Walmart, Sam’s Club to Pay $825,000 to Resolve Fraud Allegations Concerning Auto Refilling Medicaid Prescriptions

Med-Net Compliance, LLC.Healthcare Compliance Alert – Fraud Allegations:

The Compliance Officer should audit contracts with pharmaceutical providers to ensure that a state’s provisions regarding automatic refills are being followed to prevent wasted or unnecessary prescriptions.

A United States Attorney and a Minnesota Attorney General announced recently that Wal-Mart Stores, Inc. and Sam’s West, Inc. (d/b/a Sam’s Club) have agreed to pay a total of $825,000 to resolve fraud allegations that they violated the False Claims Act and Minnesota False Claims Act by submitting claims for payment to Minnesota’s Medicaid program in violation of rules prohibiting Medicaid prescriptions from being automatically refilled.

Minnesota’s Medicaid program, called Medical Assistance, is jointly funded by the federal government and State of Minnesota to provide health care to low-income Minnesotans. Along with at least 20 other states, Minnesota does not allow pharmacies to automatically refill prescriptions paid for by Medical Assistance without an explicit request from the beneficiary for each refill. This policy provides an important control against wasted or unnecessary prescriptions that are reimbursed by taxpayer funds.

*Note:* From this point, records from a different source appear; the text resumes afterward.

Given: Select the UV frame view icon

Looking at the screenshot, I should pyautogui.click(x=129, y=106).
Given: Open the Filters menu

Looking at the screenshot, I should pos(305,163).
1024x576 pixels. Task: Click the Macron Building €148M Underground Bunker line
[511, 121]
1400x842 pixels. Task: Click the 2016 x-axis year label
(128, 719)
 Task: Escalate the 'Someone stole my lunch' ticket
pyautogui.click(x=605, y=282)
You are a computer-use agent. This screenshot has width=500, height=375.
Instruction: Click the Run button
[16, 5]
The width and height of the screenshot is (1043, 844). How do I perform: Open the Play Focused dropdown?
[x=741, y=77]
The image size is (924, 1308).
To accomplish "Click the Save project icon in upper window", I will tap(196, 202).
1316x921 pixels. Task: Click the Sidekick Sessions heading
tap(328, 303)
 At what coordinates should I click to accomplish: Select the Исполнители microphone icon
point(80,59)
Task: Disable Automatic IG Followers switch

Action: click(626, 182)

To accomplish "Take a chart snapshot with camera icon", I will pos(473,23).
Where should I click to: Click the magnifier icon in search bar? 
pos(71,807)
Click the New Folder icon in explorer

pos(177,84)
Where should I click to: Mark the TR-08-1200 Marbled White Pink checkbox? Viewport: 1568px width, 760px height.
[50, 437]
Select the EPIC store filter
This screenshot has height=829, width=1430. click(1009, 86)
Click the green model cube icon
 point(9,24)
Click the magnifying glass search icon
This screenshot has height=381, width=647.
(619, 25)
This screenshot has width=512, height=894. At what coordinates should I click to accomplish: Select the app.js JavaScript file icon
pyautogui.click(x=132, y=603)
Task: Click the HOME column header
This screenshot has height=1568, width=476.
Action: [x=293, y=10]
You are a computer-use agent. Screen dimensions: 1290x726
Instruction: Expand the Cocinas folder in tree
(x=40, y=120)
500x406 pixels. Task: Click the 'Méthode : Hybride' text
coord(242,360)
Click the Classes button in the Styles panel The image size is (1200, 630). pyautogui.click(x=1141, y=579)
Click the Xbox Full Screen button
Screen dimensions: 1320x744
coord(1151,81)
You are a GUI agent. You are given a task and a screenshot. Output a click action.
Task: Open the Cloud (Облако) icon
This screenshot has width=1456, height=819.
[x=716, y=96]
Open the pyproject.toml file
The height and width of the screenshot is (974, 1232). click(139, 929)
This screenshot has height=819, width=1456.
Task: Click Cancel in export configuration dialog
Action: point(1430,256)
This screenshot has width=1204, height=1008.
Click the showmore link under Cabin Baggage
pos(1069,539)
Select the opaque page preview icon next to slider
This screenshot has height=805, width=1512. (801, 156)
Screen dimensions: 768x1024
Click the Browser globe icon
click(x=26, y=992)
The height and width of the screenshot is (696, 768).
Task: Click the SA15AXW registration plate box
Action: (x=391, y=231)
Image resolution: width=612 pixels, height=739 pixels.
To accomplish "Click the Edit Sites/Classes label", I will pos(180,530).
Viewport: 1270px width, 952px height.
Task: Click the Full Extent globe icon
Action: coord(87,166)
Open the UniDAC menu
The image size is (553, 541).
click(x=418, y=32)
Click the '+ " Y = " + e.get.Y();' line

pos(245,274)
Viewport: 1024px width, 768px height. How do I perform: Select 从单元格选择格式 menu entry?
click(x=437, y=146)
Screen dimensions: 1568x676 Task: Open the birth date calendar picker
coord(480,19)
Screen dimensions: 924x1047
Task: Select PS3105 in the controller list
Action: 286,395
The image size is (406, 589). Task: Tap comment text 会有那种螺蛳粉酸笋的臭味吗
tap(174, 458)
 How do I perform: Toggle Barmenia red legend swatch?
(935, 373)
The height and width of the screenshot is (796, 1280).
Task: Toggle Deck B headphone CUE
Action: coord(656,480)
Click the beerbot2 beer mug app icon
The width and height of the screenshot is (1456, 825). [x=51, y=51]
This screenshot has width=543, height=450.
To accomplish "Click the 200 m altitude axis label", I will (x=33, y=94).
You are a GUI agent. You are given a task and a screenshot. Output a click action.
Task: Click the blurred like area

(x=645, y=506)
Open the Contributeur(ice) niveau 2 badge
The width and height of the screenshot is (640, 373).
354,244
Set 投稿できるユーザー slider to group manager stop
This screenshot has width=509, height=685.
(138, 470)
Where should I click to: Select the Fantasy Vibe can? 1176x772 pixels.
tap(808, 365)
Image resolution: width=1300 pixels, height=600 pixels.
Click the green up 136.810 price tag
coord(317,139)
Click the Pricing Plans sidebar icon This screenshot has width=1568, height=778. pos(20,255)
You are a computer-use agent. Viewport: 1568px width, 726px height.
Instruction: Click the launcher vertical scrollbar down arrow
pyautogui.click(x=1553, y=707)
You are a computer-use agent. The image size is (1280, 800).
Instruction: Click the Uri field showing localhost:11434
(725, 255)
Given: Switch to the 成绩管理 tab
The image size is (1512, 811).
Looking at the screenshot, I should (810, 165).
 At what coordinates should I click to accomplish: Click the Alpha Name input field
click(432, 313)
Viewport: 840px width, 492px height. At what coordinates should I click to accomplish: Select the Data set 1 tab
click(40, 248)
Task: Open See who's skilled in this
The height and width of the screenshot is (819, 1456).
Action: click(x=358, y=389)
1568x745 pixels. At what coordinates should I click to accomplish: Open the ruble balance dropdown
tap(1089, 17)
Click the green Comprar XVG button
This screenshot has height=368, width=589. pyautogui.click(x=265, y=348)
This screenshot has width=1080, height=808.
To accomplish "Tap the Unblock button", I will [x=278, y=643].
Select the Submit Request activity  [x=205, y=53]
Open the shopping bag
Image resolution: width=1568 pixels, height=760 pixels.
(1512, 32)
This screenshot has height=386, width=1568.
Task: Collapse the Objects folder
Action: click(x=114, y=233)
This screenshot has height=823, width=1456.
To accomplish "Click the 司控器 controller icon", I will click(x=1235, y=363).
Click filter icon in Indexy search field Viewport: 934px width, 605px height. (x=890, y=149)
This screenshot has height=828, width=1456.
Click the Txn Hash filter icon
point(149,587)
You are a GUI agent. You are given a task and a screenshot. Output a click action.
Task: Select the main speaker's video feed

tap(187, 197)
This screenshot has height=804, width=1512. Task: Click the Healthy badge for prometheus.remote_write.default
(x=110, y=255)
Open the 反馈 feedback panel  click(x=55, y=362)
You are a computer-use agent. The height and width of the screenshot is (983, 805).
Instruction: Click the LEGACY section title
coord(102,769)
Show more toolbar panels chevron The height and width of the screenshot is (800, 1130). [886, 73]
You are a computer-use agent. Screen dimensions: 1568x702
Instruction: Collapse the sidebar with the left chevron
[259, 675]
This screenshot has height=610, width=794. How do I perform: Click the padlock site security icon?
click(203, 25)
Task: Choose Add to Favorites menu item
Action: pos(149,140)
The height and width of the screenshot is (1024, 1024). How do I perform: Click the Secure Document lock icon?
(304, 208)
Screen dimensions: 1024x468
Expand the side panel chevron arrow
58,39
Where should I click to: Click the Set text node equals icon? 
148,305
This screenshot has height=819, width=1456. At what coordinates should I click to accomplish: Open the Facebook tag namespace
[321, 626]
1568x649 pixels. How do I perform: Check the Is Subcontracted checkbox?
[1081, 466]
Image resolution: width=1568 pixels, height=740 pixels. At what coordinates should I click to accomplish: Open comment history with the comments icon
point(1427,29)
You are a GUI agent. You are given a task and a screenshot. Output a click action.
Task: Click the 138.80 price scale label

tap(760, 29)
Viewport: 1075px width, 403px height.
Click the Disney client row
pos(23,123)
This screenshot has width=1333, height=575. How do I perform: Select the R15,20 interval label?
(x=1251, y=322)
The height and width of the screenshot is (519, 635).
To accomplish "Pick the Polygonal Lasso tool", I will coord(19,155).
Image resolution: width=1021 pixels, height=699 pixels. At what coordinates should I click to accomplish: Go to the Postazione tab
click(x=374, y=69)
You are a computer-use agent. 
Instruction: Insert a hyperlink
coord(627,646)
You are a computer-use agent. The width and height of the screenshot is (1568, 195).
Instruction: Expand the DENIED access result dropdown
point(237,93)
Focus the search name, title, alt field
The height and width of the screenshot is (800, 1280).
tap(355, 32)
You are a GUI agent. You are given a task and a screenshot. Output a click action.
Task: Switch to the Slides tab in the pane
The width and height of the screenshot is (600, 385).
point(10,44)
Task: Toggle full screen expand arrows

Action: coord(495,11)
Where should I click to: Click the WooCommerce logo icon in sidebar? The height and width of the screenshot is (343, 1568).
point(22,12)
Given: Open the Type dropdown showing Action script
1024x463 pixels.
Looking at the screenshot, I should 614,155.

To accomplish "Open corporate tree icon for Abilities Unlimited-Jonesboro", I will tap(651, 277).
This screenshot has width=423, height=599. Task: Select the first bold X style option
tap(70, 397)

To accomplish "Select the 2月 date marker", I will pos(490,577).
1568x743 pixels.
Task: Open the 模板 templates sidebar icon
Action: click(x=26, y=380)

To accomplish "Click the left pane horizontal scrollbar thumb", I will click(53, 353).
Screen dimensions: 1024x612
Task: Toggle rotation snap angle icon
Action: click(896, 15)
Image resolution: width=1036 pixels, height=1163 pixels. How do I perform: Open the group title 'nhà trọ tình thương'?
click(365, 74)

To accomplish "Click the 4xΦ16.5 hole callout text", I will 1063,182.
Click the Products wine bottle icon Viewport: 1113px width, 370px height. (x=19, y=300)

According to the allegations in the amended complaint, Walmart and Sam’s Club pharmacies routinely enrolled Medical Assistance beneficiaries in the companies’ auto-refill program and billed Medical Assistance for prescriptions in violation of state rules and regulations. Also, pharmacy employees reported the violation to company managers, yet Walmart and Sam’s Club continued to automatically refill Medical Assistance prescriptions.

Walmart and Sam’s Club will pay $412,500 to the federal government and $412,500 to the State of Minnesota to settle the claims.

In these civil settlements, Walmart and Sam’s Club have denied the allegations of wrongdoing and False Claims Act liability.

This settlement resolves allegations filed in a civil lawsuit originally brought by a whistleblower under the qui tam provisions of the federal False Claims Act and Minnesota False Claims Act, which allow private parties to sue on behalf of the government for false claims and to share in any recovery.

The claims resolved by the settlement are allegations only; there has been no determination of liability.